### Work instructions
Retype, without any change, the items from the line containing "This screenshot has width=1000, height=706." through the line containing "(x=67, y=80)", including both of those lines.
--- Start of Data to use ---
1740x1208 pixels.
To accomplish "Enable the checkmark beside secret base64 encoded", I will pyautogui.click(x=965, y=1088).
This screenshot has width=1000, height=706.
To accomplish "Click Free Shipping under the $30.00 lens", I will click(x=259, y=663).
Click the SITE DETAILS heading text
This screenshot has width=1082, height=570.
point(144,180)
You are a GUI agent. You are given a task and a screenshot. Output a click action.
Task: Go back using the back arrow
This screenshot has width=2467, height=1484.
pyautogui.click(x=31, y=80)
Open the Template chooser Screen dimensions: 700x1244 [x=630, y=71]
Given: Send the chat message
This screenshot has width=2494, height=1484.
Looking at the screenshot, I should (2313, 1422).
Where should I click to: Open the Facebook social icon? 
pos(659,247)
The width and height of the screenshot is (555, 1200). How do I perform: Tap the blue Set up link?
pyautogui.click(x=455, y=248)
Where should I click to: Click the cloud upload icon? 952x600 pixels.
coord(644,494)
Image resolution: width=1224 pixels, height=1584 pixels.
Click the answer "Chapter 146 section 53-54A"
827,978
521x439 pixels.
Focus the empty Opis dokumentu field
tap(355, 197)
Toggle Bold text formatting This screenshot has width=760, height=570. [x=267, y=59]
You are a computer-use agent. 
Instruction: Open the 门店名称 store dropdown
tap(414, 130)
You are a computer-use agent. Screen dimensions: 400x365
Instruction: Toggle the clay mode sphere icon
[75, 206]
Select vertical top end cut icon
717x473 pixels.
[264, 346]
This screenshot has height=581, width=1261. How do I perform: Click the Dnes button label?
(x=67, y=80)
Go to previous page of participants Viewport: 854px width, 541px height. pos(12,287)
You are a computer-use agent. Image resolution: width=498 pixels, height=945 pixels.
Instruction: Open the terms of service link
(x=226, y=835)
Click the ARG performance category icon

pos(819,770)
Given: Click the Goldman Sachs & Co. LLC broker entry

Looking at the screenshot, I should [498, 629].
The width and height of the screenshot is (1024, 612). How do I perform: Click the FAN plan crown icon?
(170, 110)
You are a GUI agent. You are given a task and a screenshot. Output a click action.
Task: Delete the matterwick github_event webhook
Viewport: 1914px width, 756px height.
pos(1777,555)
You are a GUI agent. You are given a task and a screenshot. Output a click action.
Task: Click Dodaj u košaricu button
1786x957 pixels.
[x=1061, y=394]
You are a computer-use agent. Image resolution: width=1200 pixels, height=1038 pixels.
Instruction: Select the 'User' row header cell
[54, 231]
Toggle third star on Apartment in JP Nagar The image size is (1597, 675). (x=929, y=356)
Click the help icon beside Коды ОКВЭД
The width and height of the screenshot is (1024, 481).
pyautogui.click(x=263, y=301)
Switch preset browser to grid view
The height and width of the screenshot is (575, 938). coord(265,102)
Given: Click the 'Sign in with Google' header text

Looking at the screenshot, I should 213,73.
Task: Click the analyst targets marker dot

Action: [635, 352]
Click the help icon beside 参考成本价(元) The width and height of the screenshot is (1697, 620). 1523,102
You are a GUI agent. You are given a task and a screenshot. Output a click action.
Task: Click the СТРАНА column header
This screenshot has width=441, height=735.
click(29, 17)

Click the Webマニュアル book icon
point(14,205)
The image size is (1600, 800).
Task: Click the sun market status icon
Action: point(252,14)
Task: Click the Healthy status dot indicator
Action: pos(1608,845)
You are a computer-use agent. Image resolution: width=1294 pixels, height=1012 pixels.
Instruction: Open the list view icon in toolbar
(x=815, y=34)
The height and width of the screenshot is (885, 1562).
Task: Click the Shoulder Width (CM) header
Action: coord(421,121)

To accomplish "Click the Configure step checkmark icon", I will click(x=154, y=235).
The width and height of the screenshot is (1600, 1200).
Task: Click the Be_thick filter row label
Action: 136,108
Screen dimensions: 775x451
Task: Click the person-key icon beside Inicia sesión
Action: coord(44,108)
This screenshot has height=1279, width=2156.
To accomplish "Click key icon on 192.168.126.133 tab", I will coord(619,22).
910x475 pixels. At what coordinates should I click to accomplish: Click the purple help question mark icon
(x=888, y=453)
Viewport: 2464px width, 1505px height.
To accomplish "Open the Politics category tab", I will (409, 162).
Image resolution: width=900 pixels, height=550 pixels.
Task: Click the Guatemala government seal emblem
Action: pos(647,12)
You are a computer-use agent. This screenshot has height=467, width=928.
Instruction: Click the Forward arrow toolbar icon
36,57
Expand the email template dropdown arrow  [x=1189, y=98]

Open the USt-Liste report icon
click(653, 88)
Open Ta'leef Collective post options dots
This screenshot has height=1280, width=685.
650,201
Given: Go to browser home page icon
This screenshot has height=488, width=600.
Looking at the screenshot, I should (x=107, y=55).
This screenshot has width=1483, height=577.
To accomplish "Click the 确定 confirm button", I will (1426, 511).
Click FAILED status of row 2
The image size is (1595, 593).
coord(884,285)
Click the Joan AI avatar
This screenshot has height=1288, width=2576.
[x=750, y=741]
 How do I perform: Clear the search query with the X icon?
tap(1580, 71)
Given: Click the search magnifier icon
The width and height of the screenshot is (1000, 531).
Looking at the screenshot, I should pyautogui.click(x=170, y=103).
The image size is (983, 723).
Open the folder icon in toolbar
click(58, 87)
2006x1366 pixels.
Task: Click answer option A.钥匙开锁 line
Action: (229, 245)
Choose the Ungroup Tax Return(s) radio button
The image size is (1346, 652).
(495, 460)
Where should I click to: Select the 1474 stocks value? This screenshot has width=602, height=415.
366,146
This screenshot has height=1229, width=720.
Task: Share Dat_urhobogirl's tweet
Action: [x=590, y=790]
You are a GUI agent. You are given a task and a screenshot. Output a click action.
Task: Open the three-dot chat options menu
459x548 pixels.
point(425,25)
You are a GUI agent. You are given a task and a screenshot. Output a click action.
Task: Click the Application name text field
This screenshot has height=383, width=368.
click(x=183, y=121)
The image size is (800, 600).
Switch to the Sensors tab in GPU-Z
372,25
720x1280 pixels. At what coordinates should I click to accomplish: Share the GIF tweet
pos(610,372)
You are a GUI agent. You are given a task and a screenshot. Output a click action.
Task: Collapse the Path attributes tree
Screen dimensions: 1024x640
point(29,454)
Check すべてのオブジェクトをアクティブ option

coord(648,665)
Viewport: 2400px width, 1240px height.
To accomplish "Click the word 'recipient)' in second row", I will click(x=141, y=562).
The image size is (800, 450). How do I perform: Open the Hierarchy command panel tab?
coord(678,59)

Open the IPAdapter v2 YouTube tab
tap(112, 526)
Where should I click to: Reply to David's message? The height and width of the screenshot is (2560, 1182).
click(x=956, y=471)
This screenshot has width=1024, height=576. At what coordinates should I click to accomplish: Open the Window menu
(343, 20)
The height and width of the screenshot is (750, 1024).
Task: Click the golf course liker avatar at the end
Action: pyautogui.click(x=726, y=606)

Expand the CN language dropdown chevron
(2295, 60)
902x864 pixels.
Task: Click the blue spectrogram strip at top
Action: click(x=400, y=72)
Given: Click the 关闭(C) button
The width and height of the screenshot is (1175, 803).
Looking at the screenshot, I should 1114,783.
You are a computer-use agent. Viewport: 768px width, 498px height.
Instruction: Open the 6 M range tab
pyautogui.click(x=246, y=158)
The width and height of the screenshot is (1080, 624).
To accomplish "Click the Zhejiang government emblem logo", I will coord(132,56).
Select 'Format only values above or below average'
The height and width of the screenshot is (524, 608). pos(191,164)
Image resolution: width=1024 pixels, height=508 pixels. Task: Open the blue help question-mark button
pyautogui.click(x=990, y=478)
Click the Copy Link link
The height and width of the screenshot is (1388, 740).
--- End of Data to use ---
### Exercise answer
This screenshot has width=1000, height=706.
To accomplish "Click Free Shipping under the $30.00 lens", I will click(x=259, y=663).
Click the SITE DETAILS heading text
This screenshot has width=1082, height=570.
point(144,180)
You are a GUI agent. You are given a task and a screenshot. Output a click action.
Task: Go back using the back arrow
This screenshot has width=2467, height=1484.
pyautogui.click(x=31, y=80)
Open the Template chooser Screen dimensions: 700x1244 [x=630, y=71]
Given: Send the chat message
This screenshot has width=2494, height=1484.
Looking at the screenshot, I should (2313, 1422).
Where should I click to: Open the Facebook social icon? 
pos(659,247)
The width and height of the screenshot is (555, 1200). How do I perform: Tap the blue Set up link?
pyautogui.click(x=455, y=248)
Where should I click to: Click the cloud upload icon? 952x600 pixels.
coord(644,494)
Image resolution: width=1224 pixels, height=1584 pixels.
Click the answer "Chapter 146 section 53-54A"
827,978
521x439 pixels.
Focus the empty Opis dokumentu field
tap(355, 197)
Toggle Bold text formatting This screenshot has width=760, height=570. [x=267, y=59]
You are a computer-use agent. 
Instruction: Open the 门店名称 store dropdown
tap(414, 130)
You are a computer-use agent. Screen dimensions: 400x365
Instruction: Toggle the clay mode sphere icon
[75, 206]
Select vertical top end cut icon
717x473 pixels.
[264, 346]
This screenshot has height=581, width=1261. How do I perform: Click the Dnes button label?
(x=67, y=80)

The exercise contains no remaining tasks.